Give each record below again, without a single difference.

:: Records supplied ::

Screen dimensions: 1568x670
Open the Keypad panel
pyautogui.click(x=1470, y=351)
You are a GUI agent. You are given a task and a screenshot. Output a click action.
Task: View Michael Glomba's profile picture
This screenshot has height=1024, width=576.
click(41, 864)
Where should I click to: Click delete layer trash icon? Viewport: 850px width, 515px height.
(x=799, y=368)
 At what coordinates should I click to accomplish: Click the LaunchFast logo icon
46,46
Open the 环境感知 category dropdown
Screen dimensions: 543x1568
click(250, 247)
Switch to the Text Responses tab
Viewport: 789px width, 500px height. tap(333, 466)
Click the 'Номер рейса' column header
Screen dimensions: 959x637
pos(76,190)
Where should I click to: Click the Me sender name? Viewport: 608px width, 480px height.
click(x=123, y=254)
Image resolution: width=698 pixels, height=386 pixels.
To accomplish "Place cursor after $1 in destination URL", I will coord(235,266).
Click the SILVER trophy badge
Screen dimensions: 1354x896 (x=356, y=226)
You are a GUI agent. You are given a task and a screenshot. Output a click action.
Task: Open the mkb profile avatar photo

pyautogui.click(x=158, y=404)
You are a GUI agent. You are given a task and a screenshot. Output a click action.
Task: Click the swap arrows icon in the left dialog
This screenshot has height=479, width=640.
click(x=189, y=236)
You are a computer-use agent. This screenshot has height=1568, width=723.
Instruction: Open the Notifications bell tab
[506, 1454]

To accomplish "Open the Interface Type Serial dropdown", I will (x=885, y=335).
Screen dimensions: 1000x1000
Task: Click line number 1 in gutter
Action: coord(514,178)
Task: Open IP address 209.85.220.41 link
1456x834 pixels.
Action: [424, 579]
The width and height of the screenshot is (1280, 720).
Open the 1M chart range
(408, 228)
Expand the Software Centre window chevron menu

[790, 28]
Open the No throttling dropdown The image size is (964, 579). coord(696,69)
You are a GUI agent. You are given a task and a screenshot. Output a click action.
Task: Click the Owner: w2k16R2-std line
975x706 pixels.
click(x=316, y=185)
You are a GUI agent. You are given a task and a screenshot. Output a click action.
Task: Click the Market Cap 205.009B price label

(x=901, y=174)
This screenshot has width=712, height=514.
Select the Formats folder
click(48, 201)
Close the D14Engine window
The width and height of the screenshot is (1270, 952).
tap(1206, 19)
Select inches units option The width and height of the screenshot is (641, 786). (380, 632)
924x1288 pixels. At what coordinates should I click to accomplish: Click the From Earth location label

:::

*Result of this exercise:*
Screen dimensions: 1568x670
Open the Keypad panel
pyautogui.click(x=1470, y=351)
You are a GUI agent. You are given a task and a screenshot. Output a click action.
Task: View Michael Glomba's profile picture
This screenshot has height=1024, width=576.
click(41, 864)
Where should I click to: Click delete layer trash icon? Viewport: 850px width, 515px height.
(x=799, y=368)
 At what coordinates should I click to accomplish: Click the LaunchFast logo icon
46,46
Open the 环境感知 category dropdown
Screen dimensions: 543x1568
click(250, 247)
Switch to the Text Responses tab
Viewport: 789px width, 500px height. tap(333, 466)
Click the 'Номер рейса' column header
Screen dimensions: 959x637
pos(76,190)
Where should I click to: Click the Me sender name? Viewport: 608px width, 480px height.
click(x=123, y=254)
Image resolution: width=698 pixels, height=386 pixels.
To accomplish "Place cursor after $1 in destination URL", I will coord(235,266).
Click the SILVER trophy badge
Screen dimensions: 1354x896 (x=356, y=226)
You are a GUI agent. You are given a task and a screenshot. Output a click action.
Task: Open the mkb profile avatar photo

pyautogui.click(x=158, y=404)
You are a GUI agent. You are given a task and a screenshot. Output a click action.
Task: Click the swap arrows icon in the left dialog
This screenshot has height=479, width=640.
click(x=189, y=236)
You are a computer-use agent. This screenshot has height=1568, width=723.
Instruction: Open the Notifications bell tab
[506, 1454]

To accomplish "Open the Interface Type Serial dropdown", I will (x=885, y=335).
Screen dimensions: 1000x1000
Task: Click line number 1 in gutter
Action: coord(514,178)
Task: Open IP address 209.85.220.41 link
1456x834 pixels.
Action: [424, 579]
The width and height of the screenshot is (1280, 720).
Open the 1M chart range
(408, 228)
Expand the Software Centre window chevron menu

[790, 28]
Open the No throttling dropdown The image size is (964, 579). coord(696,69)
You are a GUI agent. You are given a task and a screenshot. Output a click action.
Task: Click the Owner: w2k16R2-std line
975x706 pixels.
click(x=316, y=185)
You are a GUI agent. You are given a task and a screenshot. Output a click action.
Task: Click the Market Cap 205.009B price label

(x=901, y=174)
This screenshot has width=712, height=514.
Select the Formats folder
click(48, 201)
Close the D14Engine window
The width and height of the screenshot is (1270, 952).
tap(1206, 19)
Select inches units option The width and height of the screenshot is (641, 786). (380, 632)
924x1288 pixels. At what coordinates should I click to accomplish: Click the From Earth location label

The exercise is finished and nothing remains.